И когда ушел Ермоген, темнее ночи ставший, но без единого слова, и это было плохо,— послал игумен верхового обыденкой к викарному в город с письмом: не найдет ли, мол, его преосвященство возможным поприсутствовать на завтрашнем увеселении. Так и было написано в посланье: «...Извещены мы, что приедут завтра холуи, опосля заутрени увеселение над Пафнутием, мужикам на посмех, производить. Так вот, уведомляя о сем преосвященство ваше, просить всепокорнейше осмеливаюсь поприсутствовать на холуйском сем увеселении. Все это к тому, что и вы знаете, и я знаю все, так скрывать нам нечего...» Писано было это письмо рукой Мельхиседека и душой Митрохи Лысого.

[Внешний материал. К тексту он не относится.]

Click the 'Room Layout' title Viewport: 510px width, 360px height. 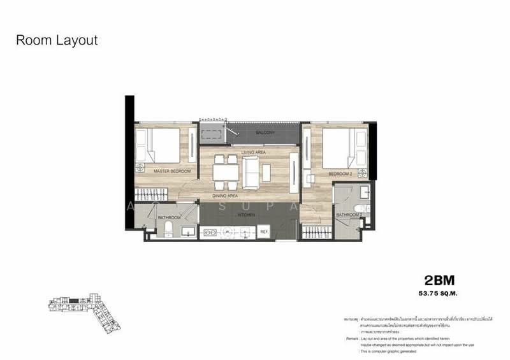(57, 41)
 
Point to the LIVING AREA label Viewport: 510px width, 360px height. (253, 153)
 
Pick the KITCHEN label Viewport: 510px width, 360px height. (246, 215)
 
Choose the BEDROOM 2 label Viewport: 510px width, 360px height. (340, 173)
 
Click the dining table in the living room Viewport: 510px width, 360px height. (226, 173)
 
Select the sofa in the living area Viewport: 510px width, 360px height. (250, 171)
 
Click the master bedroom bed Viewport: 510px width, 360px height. (164, 146)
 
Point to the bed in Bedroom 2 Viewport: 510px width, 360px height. (343, 146)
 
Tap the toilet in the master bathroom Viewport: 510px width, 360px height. (168, 229)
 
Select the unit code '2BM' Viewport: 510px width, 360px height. (442, 280)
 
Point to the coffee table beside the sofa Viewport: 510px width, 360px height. (266, 172)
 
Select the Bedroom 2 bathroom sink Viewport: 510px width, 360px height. (364, 191)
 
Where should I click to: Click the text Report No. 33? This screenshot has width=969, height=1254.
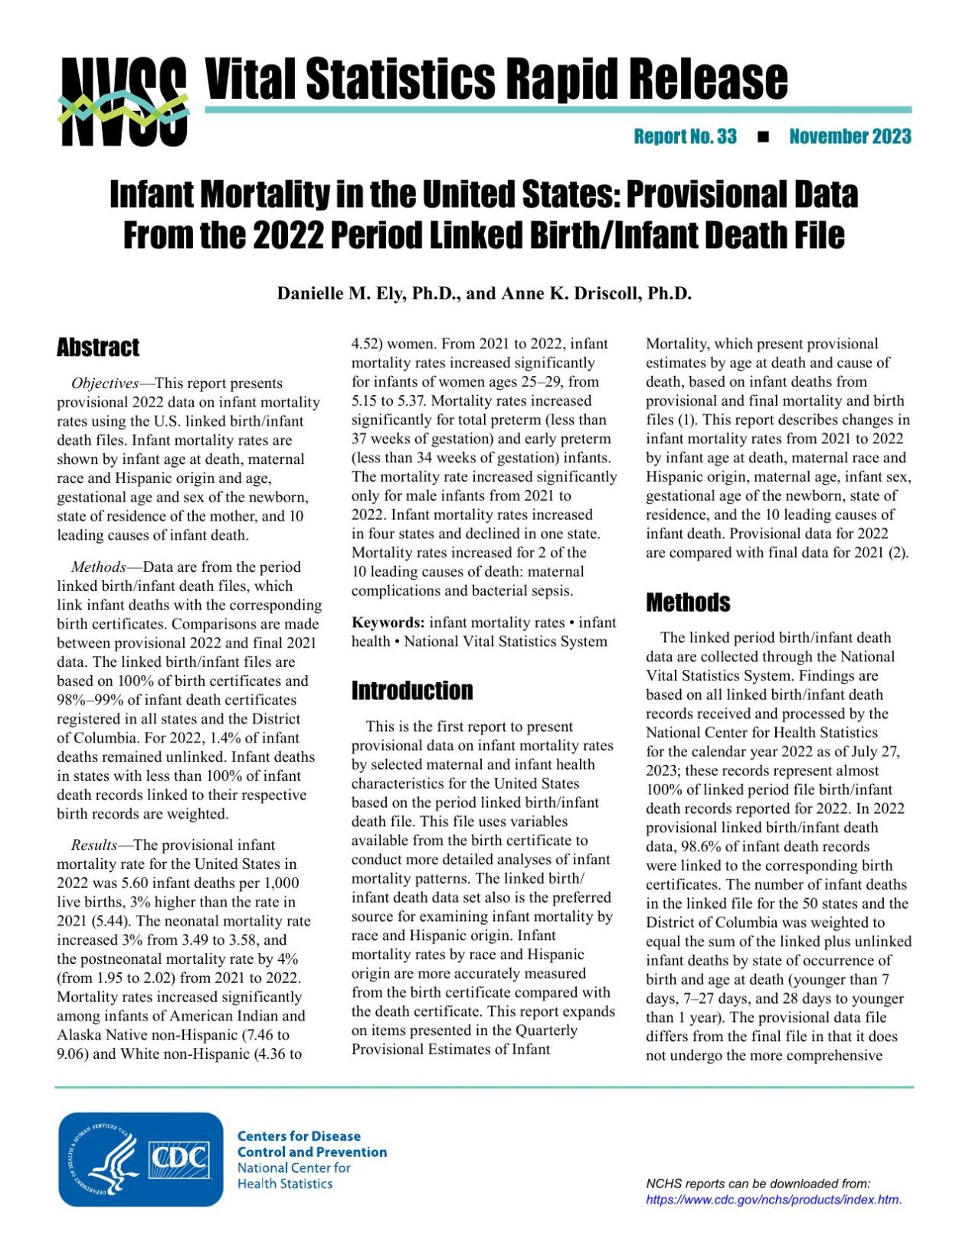point(685,137)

Поздно ночью прискакал игуменский посланец назад: викарного большаки накануне увезли в комиссию, духовные чины в смятении, ожидают больших бед. Сказывал это верховой, стоя в дверях, а Мельхиседек, в одном белье, слушал из смежной комнаты, свесив с кровати отекшие ноги, и морщился порой, словно от внезапного прилива тошноты. Потом, уже перед рассветом, подошел к шкапчику,— по бокам висели черноклобучные его, в вечном успении, предшественники,— и привычно-сторожким, чтоб не разбудить старичка келейника, движеньем достал оттуда бутыль с перцовкой. Но пить не смог,— рукой махнув и воздыхая дубовой грудью, бессильно ввалился в кровать и увял неспокойным, коротким сном до утра.
Игуменские окна смотрели прямо на собор. Был собор семиглавый, и золоченые кресты были хороши в апрельской утренней лазури. На голом суке ближней липы сидела ворона и как будто вороненок с нею молодой,— они кричали все утро, до самого благовеста.
X
Их приехало четверо, и между ними Талаган, и еще семеро солдат, но одетых не по-солдатски, с ружьями. И все эти четверо были такие, что придраться к ним взглядом никак было нельзя.